I hinted way back in THIS POST that this bike reconnected me back to a vision I had of the perfect bicycle in the 1970s. I went riding and had a sort of flashback. Now that I’ve been riding it for a couple of months, I am finding this re-connection with my younger days wasn’t a one time thing. It is a mysterious and persistent characteristic of this bike. You might have noticed I also mentioned this another way in my LAST POST.
I sold a truly nice riding TREK a few years ago. It was a delightful bike that reminded me of my fitter/faster days. Unfortunately, it also reminded me of my older/slower current days. It pointed out that I was the side of the pedaling partnership that wasn’t up to delivering us to our potential. My inadequacies and flaws were exposed. So even with all the greatness of the bike itself, there was a nagging shadow…a reminder of a physical decline.
The Bantam does the opposite. It simply says, “Come on, let’s play!”. In that way, it is like the humbler bikes I had as a kid. There are no demands or expectations…except to escape, explore, and have fun.
Time has a way of flying by us much to fast. I do enjoy reading about your adventures. Thanks
I am grateful to hear from you, and that you enjoy the blog!
You’ve nicely expressed a feeling that I’ve been grappling with, and finally gotten beyond denial to acceptance. Thanks for the post.
There is still plenty of fun to be had, right?
I started reading your blog some weeks ago having found it when researching Albatross handlebars. I just wanted to say that it has brought me a great deal of food for thought as well as real pleasure sharing your journey.

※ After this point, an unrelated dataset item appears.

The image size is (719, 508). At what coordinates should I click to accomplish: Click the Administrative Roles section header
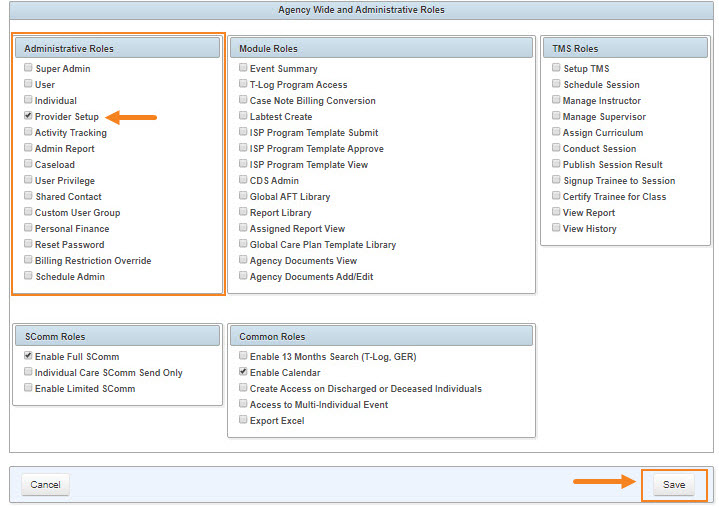coord(118,48)
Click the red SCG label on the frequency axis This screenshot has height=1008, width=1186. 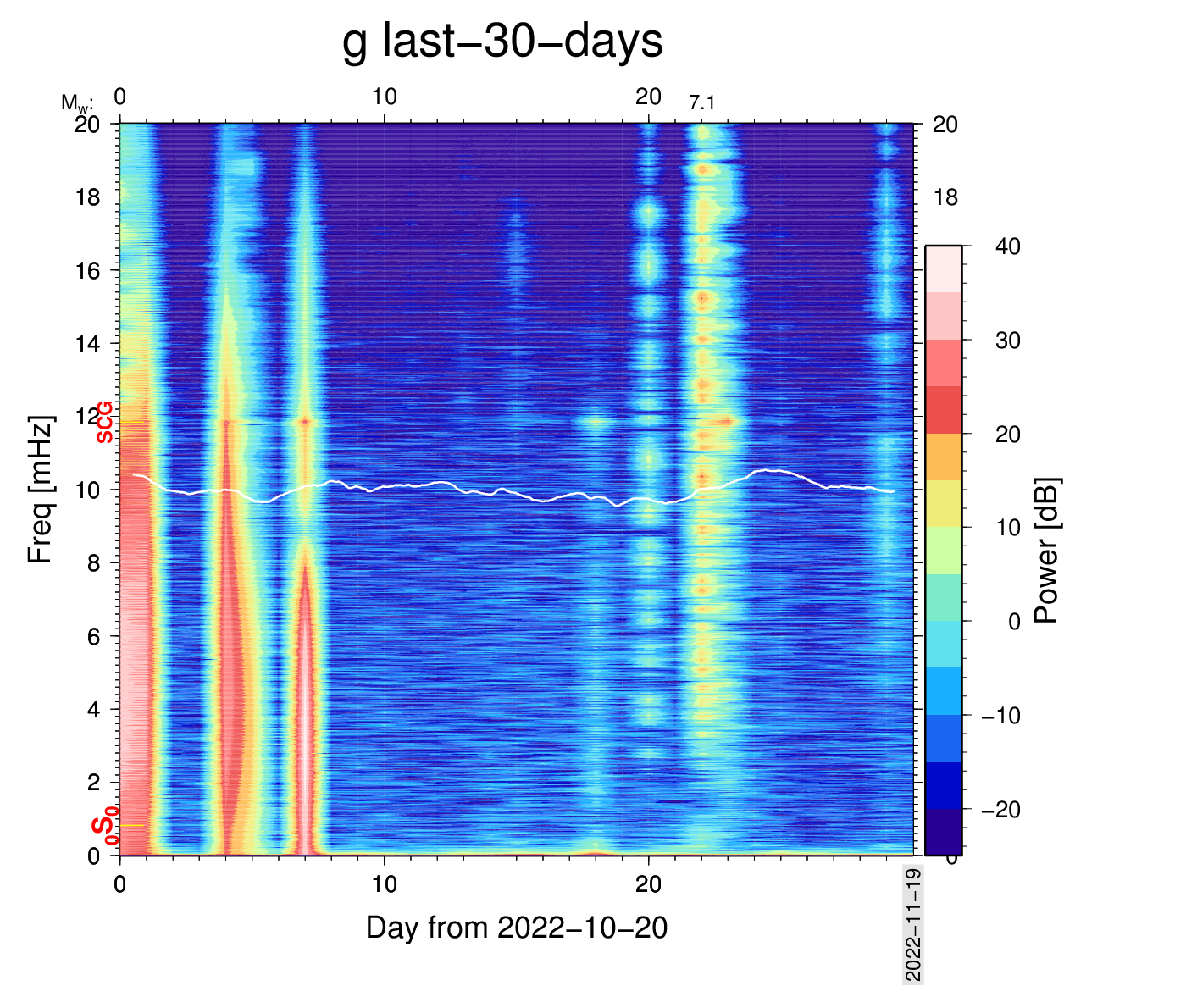point(104,422)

Your thoughts about how one comes to terms with the realities of aging , and the knowledge that we aren’t what we once were, echo loudly with me, a recently retired 61 year old; especially as the cycling culture in the UK is so performance related.
I trust you’re going to have many years of simple fun riding your own way.
Thanks, Robert! I guess many of us will find pleasure in what we have.
Amen on all accounts, brother! I have an old Schwinn cruiser I keep at my kids place in St. Louis for “bombing” around the neighbor hood. Well, I don’t really “bomb” much; but the feeling of abandon just riding around takes me back as well.
Absolutely. I honestly don’t want to be a kid again. But that doesn’t mean I don’t (or can’t) enjoy some of the same things now that I did back then.
Time travel of the best type -“c’mon lets play!” When I returned to riding in 1999 the friend I rode with referred to us as the “Atomic 12” as in 12 year old’s on steroids, we had all the joy and fun of riding bikes that we did when we were 12 with the bonus of having the $$ to have a beer and a pizza afterward the ride.